Podcast recording and modifying platform Podcastle is now becoming a member of different corporations within the AI-powered, text-to-speech race by releasing its personal AI mannequin known as Asyncflow v1.0. An API for builders can even be obtainable, permitting them to instantly combine the text-to-speech mannequin of their apps.
Because of the brand new mannequin, the corporate is ready to supply greater than 450 AI voices that may narrate your textual content. The startup mentioned that it developed the know-how and mannequin in such a method that its coaching and inference prices are low, giving it a bonus in opposition to rivals.
With the transfer, Podcastle joins a variety of startups, together with ElevenLabs, Speechify, and WellSaid, which have developed know-how and AI fashions to transform any sort of textual content right into a voice clip narrated by AI. This know-how spans use instances like advertising and marketing, commercial, content material creation, schooling, and company coaching.
Podcastle’s founder, Arto Yeritsyan, informed TechCrunch that the corporate had all the time needed to construct a text-to-speech mannequin, however the price of coaching and knowledge necessities for that have been very excessive.
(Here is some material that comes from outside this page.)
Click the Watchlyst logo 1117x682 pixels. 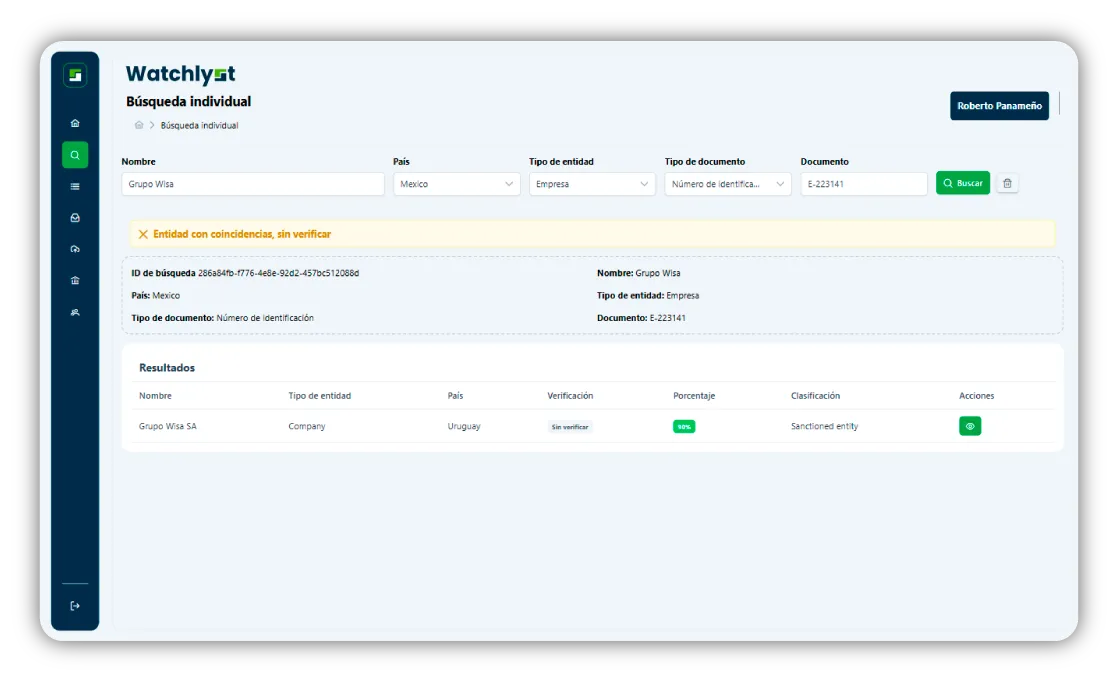pos(180,73)
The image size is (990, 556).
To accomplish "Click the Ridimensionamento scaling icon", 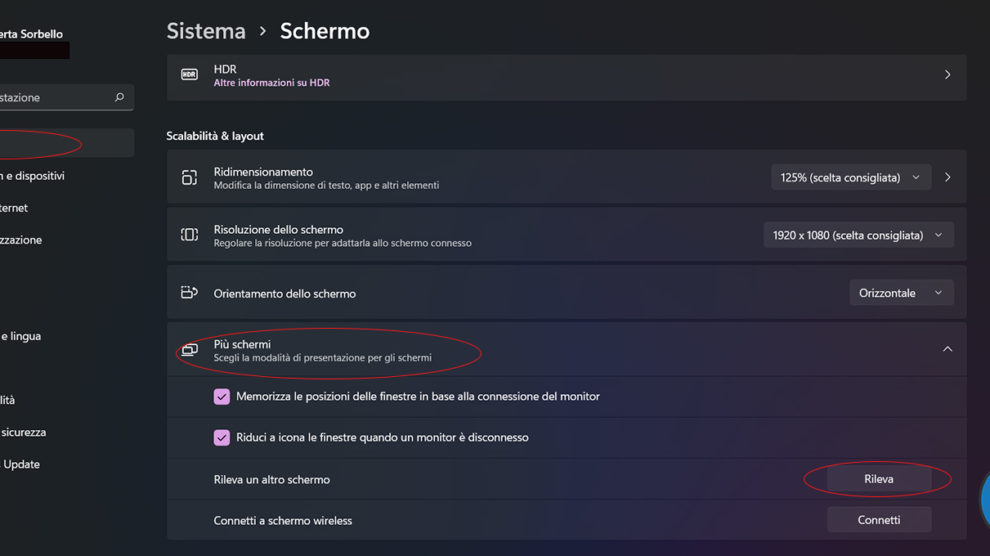I will (189, 178).
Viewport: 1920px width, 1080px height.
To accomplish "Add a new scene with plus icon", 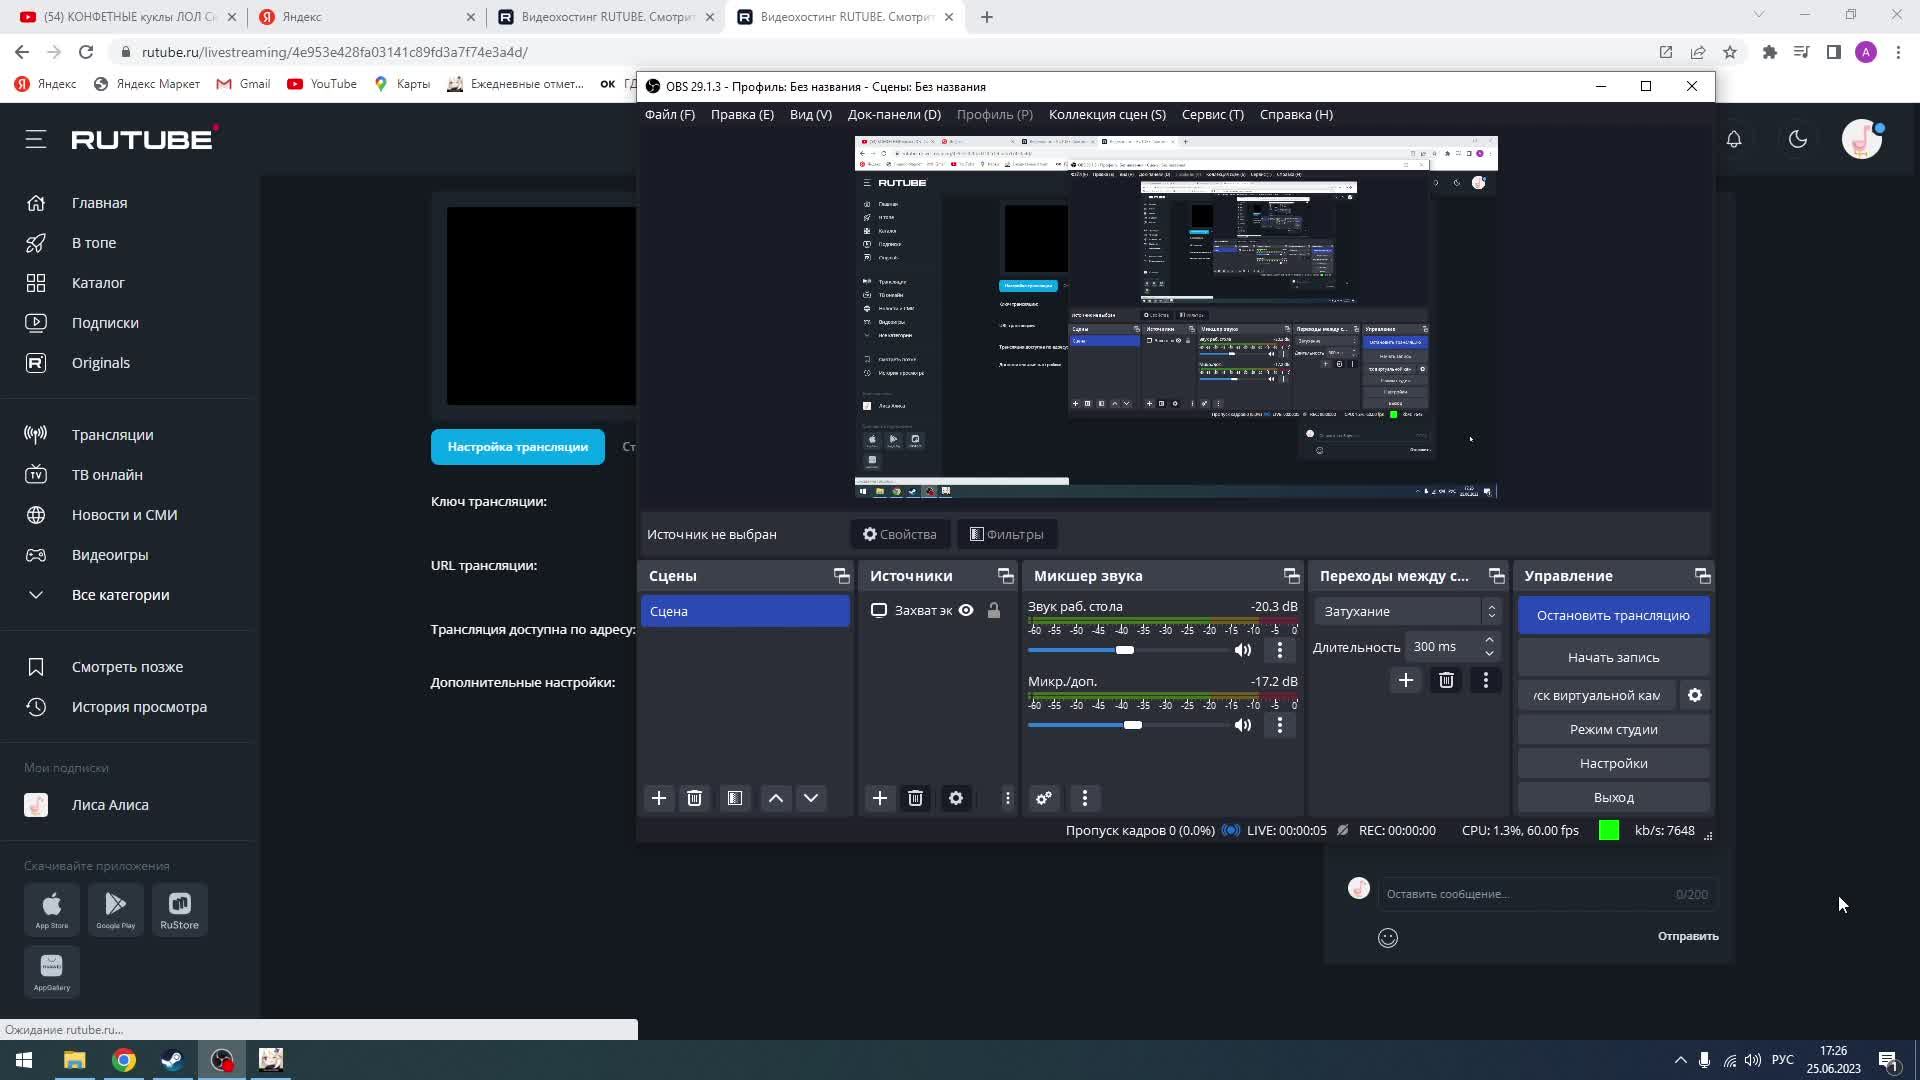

“We wanted to build a robust text-to-speech model since our inception. However, the costs of development were very high. Thanks to recent large language model developments, we were able to reach a breakthrough last year to get to a place where we could build a high-quality voice model without needing a ton of data,” Yeritsyan mentioned.
The corporate was additionally aided in its efforts by its $13.5 million Collection A fundraise final 12 months.
Yeritsyan mentioned that whereas Podcastle prices round $40 per 500 minutes of text-to-speech conversion, ElevenLabs prices $99 for a similar.
Podcastle’s voice cloning characteristic is getting an improve, as properly, to create a faster course of for coaching.
Earlier, the coaching course of concerned studying roughly 70 completely different sentences. Now, it simply wants a couple of seconds of recording from you to create a clone of your voice. The brand new course of additionally used Podcastle’s Magic Mud AI, which was launched final 12 months, to enhance audio recording high quality.
In our testing, the voice created with the brand new course of sounded a bit robotic, although it mimicked our tone. The corporate mentioned that, over time, it can enhance the characteristic. Plus, you possibly can practice completely different samples of your voice to get completely different outcomes.
Podcastle mentioned that other than prices, having instruments for audio, video, podcasts, and AI-powered narration beneath one redesigned web site will give it an edge over rivals. Yeritsyan mentioned that whereas the vast majority of the customers use Podcastle to work on audio content material, video is catching as much as it as properly.